El seminario se llevó a cabo el 02 y 03 de marzo en el distrito de San Juan de Lurigancho, Lima, contando con la participación de 100 invitados que con mucho interés y atención escucharon cada sermón dado por el expositor Pastor Enmanuel Kim, Pastor Principal de la Iglesia Buenas Nuevas Perú, que tenía como tema “Dios es el que Justifica” durante los dos días.
La jornada inició en un ambiente de profunda gratitud a través de las alabanzas «Cuán grande es Él», «En la cruz» y «Gracia admirable». Asimismo, se compartieron testimonios edificantes que permitieron a los asistentes ser testigos de la obra de un Dios y fortaleciendo la fe desde el inicio del programa.

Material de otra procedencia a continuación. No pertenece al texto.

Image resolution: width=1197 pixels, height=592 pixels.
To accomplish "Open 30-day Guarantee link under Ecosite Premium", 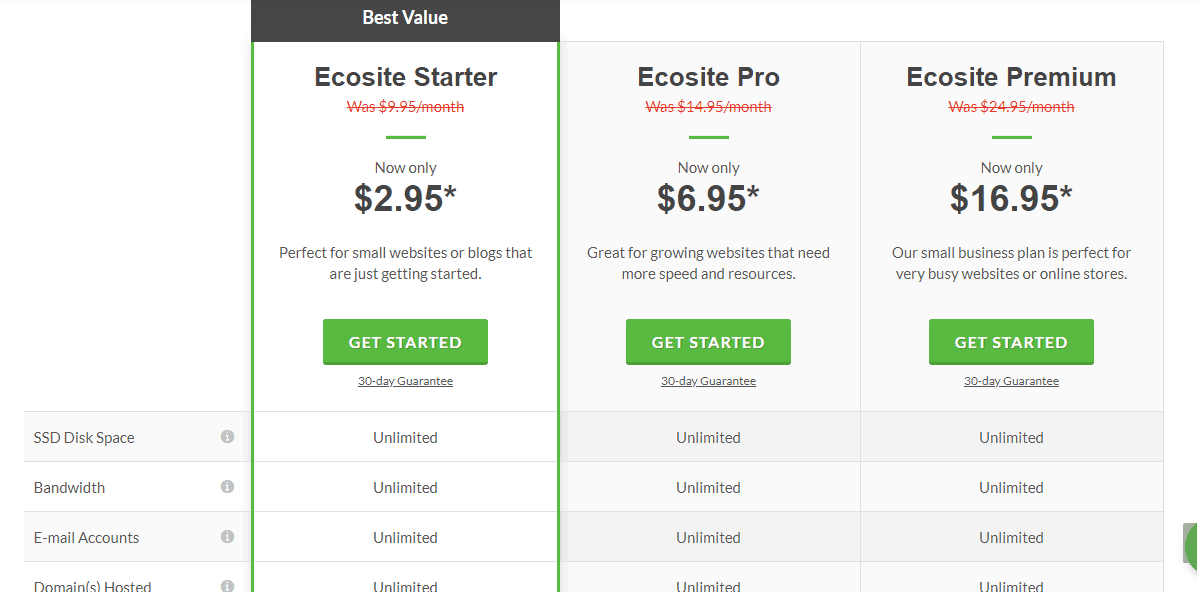I will click(1011, 381).

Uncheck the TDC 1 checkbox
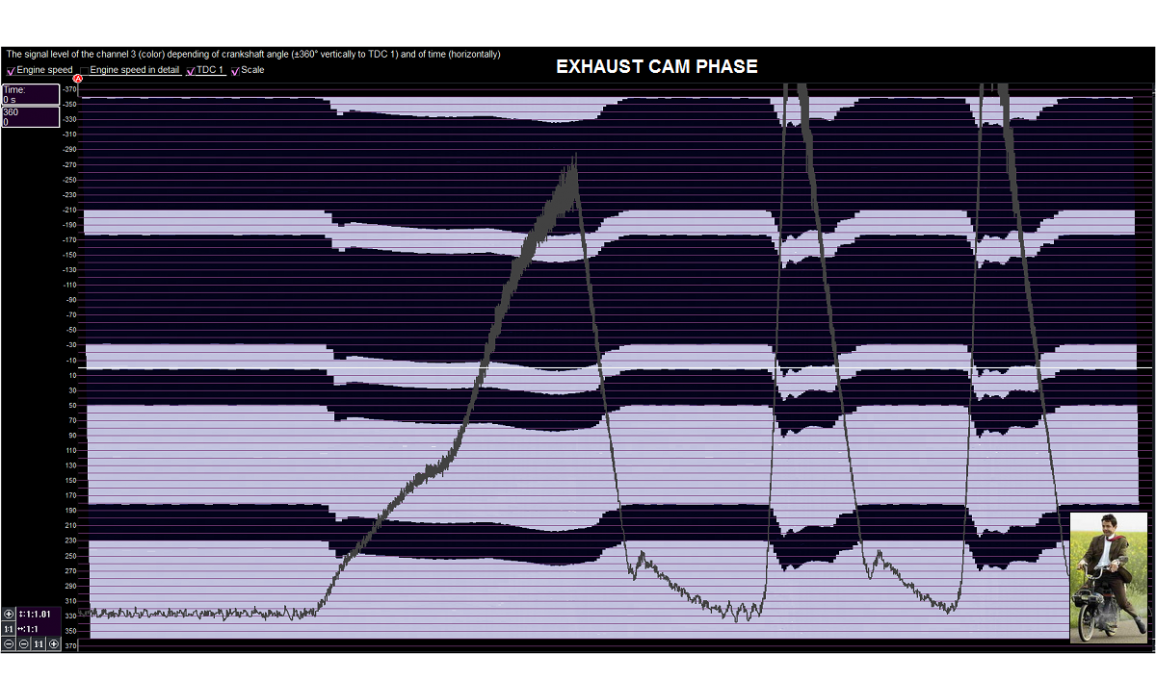tap(191, 71)
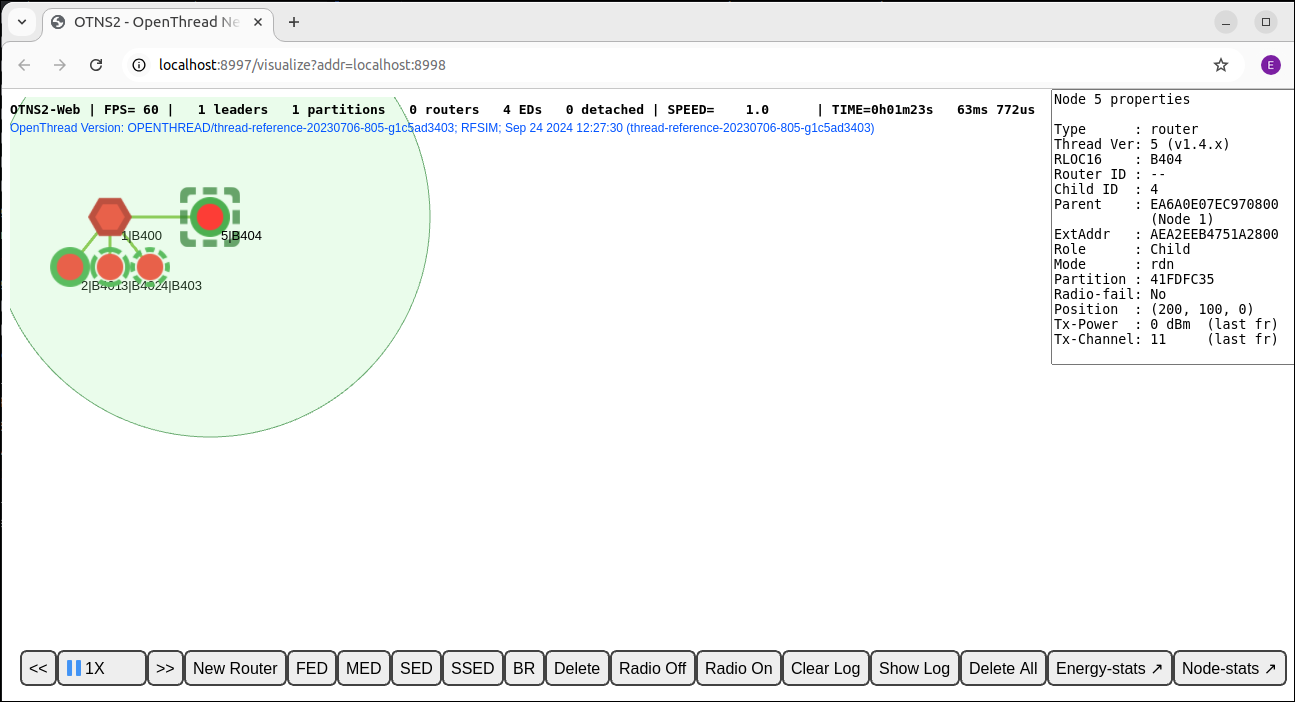
Task: Select sleepy end device node 3|B402
Action: [x=110, y=266]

La atmósfera espiritual fue enriquecida por la participación especial del Coro de niños, Coro de la zona y una interpretación en saxofón de los temas «Por el poder de tu amor» y «En el monte Calvario». Estas presentaciones artísticas cumplieron el propósito de preparar el corazón de la audiencia para la exposición de la palabra.
El mensaje central estuvo a cargo del Pastor Enmanuel Kim, quien compartió la bendición de ser reconocido como hijo de Dios, basando su enseñanza inicial en el pasaje de Apocalipsis 20:11-15. Durante esta intervención, se explicó la realidad del juicio final y la importancia de que el nombre del creyente esté inscrito en el Libro de la Vida para evitar la «segunda muerte».
En el segundo día, la enseñanza se centró en la confirmación de la salvación a través de Romanos 3:19-24. El expositor explicó que, si bien el ser humano se encuentra espiritualmente muerto debido al pecado y no puede ser justificado por la ley, existe una redención gratuita. Al profundizar en el verso 24, se resaltó que el creyente es declarado justo únicamente por la obra preciosa de Jesucristo.
Este mensaje generó un profundo sentimiento de agradecimiento entre los asistentes, al comprender que su condición de «justos» es un regalo de la gracia divina.
Para concluir la reunión, se organizaron grupos de estudio dirigidos por encargados e invitados. Estos espacios permitieron a los invitados reforzar las enseñanzas escuchadas durante la predicación, resolver dudas y recibir palabras de aliento. Esta dinámica final buscó consolidar la fe de los nuevos asistentes y fortalecer los lazos de fraternidad dentro de la congregación.